Either you make it a wargame, and not an RPG (which would be reasonably easy to get right, I suspect) or you just use the world as your tableau and play the Marine with the short life expectancy and do your best to buck the odds.
 



Andor

First Post
Oooh. Starcraft 2. Thanks for the heads up! Now I have even more motivation to get a new computer. :-/

RPG wise I think you'd pretty cleary have to limit PCs to humans and maybe Protoss. A zerg PC?

GM: Okay Ph'glhem what do you do?
Ph'glhem: I eat Gary.
GM & Gary: What?
Ph'glhem: And then I spin a coccoon. With the extra mass from Gary I can morph into a Greater acid spitting ankle biter!
Gary: Bite me!
Ph'glhem: Way past that stage dude.
 

Kunimatyu

First Post
A friend of mine (fiddlerjones on these boards) has developed some fairly extensive rules for Starcraft using True20. He's run a short campaign, a one-shot at NC Gameday, and a "battle interactive"-like event at SciFiGenre in Durham, NC. It's a fun setting, but you pretty much have to play a Marine for it to work.

I'm sure he'll pop into this thread sooner or later...
 

Arrgh! Mark!

First Post
I've been tossing up running a starcraft game with T20 for ages.

There isn't an issue with having different races. You just need to understand that Zerg are aliens and unless they are like Kerrigan or Duran are entirely unplayable. Protoss are either unplayable or at least a +5 EL creatures.

The issue is what problems could the PC's solve, basically. So I had a thought; you could set it at seperate times.

Part 1. Prior to the Mar Sara colony problem, PC's are traders on the outskirts of space who come across a black ops research vessel, half destroyed.

GM brings in the different human factions and lets the PC's know something weird was being researched. Investigation/diplomacy/maybe a bit of combat.
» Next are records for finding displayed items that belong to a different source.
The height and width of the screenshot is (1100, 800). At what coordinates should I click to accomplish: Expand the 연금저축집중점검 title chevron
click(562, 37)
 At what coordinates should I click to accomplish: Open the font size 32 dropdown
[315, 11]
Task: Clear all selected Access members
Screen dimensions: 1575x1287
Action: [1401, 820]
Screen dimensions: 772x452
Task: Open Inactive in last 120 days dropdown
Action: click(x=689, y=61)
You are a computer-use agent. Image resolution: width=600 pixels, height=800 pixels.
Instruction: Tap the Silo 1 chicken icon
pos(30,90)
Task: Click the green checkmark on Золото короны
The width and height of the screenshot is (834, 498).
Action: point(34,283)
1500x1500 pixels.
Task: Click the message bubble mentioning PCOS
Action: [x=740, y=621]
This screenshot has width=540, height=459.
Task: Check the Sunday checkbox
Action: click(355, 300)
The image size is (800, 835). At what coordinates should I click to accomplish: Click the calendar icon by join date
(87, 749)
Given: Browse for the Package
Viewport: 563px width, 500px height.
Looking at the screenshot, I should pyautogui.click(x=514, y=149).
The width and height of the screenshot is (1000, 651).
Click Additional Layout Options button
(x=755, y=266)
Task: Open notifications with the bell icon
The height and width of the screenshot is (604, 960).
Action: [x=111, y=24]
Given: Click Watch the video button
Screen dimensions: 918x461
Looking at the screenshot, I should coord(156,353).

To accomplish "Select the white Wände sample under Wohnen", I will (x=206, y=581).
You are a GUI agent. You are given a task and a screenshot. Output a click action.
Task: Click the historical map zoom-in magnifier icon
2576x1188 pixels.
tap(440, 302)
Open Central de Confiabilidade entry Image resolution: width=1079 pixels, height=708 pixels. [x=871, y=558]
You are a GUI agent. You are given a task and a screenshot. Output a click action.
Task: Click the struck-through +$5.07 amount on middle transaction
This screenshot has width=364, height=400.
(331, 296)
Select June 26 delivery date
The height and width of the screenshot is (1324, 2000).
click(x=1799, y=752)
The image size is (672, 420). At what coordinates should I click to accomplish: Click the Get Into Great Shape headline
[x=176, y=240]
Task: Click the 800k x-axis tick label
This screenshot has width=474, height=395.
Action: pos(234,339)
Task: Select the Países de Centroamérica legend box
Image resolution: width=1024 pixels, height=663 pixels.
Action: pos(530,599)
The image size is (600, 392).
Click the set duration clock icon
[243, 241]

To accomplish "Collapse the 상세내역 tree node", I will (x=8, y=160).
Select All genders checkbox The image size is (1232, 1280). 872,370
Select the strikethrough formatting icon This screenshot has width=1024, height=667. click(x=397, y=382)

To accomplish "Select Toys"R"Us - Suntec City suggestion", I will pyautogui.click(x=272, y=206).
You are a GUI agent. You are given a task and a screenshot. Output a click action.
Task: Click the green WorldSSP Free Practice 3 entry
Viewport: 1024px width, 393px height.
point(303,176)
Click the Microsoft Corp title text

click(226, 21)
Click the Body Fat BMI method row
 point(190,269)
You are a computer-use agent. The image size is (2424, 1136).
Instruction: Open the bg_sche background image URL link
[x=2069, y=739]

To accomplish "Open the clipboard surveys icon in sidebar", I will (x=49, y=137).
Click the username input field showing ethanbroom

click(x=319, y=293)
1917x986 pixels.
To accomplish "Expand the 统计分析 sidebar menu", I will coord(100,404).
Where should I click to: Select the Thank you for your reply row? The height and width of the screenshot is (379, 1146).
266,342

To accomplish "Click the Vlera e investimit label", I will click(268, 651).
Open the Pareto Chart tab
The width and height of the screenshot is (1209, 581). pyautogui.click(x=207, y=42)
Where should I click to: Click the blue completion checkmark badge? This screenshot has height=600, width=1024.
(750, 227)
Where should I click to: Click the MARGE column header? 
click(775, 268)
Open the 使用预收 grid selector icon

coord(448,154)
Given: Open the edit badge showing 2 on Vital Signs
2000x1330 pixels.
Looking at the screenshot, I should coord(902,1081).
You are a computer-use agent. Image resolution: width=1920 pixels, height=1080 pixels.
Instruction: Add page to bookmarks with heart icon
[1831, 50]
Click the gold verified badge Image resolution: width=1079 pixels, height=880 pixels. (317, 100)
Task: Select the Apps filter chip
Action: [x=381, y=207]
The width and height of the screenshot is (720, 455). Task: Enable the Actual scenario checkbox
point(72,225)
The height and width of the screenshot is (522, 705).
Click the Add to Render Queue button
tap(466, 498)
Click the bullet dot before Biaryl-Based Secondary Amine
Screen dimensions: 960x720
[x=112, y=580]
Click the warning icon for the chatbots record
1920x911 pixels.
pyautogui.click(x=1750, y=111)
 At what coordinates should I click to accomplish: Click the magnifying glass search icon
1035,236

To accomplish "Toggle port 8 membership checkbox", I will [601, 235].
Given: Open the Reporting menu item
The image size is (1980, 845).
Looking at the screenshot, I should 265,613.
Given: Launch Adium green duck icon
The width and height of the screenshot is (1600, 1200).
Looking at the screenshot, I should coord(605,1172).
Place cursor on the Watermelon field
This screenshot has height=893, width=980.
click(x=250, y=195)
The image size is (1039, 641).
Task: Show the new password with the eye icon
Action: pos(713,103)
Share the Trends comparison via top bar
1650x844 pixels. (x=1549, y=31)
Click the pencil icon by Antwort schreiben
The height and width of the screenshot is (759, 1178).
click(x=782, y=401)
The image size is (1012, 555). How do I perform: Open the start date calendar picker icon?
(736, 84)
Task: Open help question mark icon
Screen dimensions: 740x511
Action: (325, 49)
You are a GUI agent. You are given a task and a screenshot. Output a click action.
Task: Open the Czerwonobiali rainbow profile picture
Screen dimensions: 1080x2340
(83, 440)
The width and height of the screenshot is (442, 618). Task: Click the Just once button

Part 2. Early human campaign. PC's are involved with the first few outbreaks of Zerg, becoming more and more wanted by the confederacy as they try to, for instance, save people that are doomed to being eaten by the Zerg. PC's sneak around, avoiding blockades, being captured, investigating what the confederacy is up to and so on.

Part 3. PC's find out about Earth agents, and track them back, perhaps being instrumental in the Brood Wars human bit.

Part 4. PC's work for Raynor, doing odds and ends.

Part 5. PC's break with Mengsk and find information and send it to raynor.

Part 6. PC's become Raynors agents, but are driven off by the Zerg through the Brood Wars. They move with the Protoss and Raynor, perhaps as agents investigating signs, places, and so on of the Xel'Naga.


This follows the campaigns but allows them basically not to get caught up in serious warfare; small skirmish stuff and generally investigating how evil the humans are. It works as a campaign better that way; more roleplaying opportunity.
 

hong

WotC's bitch
Hm, if I was playing a Starcraft RPG, I'd want to BE Raynor (or the equivalent), not work for him.

Which reminds me of some of the old Star Wars d20 ads. They would have a screencap from one of the movies, with an arrow pointing to a random extra on the side and a caption "What's his story?" Like, I don't CARE about a random extra. I want to be the guy in the MIDDLE of the screen, with the lightsaber or the Millennium Falcon's keys.
 

Whizbang Dustyboots

Gnometown Hero
Those were Star Wars Galaxies ads, and you correctly identified why it was a disaster. (Other than, you know, giant planets devoid of content, bizarre required player interaction and game balanced apparently set up by someone who had never played a game in their life.) You couldn't be a jedi, but boy, could you be a moisture farmer!